** Exercise requirements **
Each line in the records below, from the one that contains "Click View All in Hear From Our Customers" to the one that contains "Task: Select the 27 JAN expiry", should be reproduced exactly, the first and last included.

--- Given entries Enclosed Below ---

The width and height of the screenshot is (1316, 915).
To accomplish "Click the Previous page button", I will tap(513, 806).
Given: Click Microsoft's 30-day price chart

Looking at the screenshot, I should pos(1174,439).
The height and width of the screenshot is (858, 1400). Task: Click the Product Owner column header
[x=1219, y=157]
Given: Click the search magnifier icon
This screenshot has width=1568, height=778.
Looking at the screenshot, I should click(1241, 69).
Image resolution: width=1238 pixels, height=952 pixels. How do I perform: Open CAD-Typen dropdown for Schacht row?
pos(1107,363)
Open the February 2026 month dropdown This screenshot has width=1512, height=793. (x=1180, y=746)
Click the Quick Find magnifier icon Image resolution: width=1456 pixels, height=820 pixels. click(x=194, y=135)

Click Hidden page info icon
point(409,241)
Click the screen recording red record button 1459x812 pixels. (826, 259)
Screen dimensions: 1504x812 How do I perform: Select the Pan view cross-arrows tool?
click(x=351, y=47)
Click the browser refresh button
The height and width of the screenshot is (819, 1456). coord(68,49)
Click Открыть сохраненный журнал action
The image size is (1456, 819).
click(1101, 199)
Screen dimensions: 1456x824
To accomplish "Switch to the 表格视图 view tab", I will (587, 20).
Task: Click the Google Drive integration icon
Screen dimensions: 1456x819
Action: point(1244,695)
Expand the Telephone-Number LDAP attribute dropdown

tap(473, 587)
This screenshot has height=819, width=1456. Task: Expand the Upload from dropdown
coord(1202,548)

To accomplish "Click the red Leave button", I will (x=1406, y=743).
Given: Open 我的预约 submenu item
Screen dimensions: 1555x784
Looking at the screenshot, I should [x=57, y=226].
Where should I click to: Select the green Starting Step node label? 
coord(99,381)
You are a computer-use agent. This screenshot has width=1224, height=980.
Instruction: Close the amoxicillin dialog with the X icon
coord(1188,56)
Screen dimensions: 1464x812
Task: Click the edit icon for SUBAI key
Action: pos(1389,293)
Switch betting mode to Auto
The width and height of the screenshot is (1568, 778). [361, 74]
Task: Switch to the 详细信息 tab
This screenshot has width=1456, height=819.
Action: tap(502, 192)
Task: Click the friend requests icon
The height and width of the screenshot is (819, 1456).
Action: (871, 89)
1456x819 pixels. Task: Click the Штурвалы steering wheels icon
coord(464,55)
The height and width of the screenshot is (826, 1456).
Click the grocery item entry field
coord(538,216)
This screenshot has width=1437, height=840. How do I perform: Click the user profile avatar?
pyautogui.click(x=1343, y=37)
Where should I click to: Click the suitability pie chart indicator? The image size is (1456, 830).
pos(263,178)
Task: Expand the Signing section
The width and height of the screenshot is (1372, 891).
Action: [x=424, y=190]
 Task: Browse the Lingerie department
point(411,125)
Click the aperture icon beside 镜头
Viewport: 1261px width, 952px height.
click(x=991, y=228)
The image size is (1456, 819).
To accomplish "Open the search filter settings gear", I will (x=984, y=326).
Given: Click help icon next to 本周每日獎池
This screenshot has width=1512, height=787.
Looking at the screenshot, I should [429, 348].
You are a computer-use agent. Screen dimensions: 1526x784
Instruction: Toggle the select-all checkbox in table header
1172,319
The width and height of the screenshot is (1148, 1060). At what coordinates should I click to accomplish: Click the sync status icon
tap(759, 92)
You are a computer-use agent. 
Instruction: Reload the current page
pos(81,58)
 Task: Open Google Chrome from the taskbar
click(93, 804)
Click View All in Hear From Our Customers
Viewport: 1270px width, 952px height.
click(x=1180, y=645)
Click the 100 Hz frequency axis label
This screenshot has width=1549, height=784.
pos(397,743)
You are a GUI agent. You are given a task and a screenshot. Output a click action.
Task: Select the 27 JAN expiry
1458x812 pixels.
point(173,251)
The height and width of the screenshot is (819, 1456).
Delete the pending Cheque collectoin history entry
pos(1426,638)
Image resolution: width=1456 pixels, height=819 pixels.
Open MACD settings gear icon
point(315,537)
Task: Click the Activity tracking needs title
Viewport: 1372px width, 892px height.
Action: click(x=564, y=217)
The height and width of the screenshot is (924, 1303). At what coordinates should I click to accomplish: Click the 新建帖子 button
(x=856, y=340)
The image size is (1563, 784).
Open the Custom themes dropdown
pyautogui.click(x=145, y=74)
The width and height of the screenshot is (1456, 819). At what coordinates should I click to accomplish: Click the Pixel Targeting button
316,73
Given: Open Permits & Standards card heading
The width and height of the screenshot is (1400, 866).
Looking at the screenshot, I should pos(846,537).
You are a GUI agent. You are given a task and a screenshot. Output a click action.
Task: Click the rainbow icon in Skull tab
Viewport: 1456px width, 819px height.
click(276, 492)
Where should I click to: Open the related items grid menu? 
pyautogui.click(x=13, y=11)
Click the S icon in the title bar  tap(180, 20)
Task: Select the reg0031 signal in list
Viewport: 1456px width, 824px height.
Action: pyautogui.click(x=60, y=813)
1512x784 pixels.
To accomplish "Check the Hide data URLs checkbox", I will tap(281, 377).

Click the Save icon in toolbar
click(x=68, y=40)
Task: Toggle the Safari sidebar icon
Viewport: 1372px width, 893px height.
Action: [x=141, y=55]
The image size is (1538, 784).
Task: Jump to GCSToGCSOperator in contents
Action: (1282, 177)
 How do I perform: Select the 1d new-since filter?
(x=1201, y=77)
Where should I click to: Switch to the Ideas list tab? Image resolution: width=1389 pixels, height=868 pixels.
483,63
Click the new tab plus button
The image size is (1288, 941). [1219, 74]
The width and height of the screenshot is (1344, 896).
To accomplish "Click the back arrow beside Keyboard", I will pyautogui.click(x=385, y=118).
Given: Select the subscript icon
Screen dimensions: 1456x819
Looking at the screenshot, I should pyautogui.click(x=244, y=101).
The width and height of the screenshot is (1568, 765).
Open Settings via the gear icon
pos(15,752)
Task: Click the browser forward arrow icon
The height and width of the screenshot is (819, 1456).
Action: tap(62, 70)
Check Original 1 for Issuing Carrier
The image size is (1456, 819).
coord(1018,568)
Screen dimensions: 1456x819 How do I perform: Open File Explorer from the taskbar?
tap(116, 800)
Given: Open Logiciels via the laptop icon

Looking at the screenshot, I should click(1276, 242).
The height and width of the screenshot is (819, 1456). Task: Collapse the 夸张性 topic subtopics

--- End of Enclosed Given entries ---

** Answer space **
Click View All in Hear From Our Customers
Viewport: 1270px width, 952px height.
click(x=1180, y=645)
Click the 100 Hz frequency axis label
This screenshot has width=1549, height=784.
pos(397,743)
You are a GUI agent. You are given a task and a screenshot. Output a click action.
Task: Select the 27 JAN expiry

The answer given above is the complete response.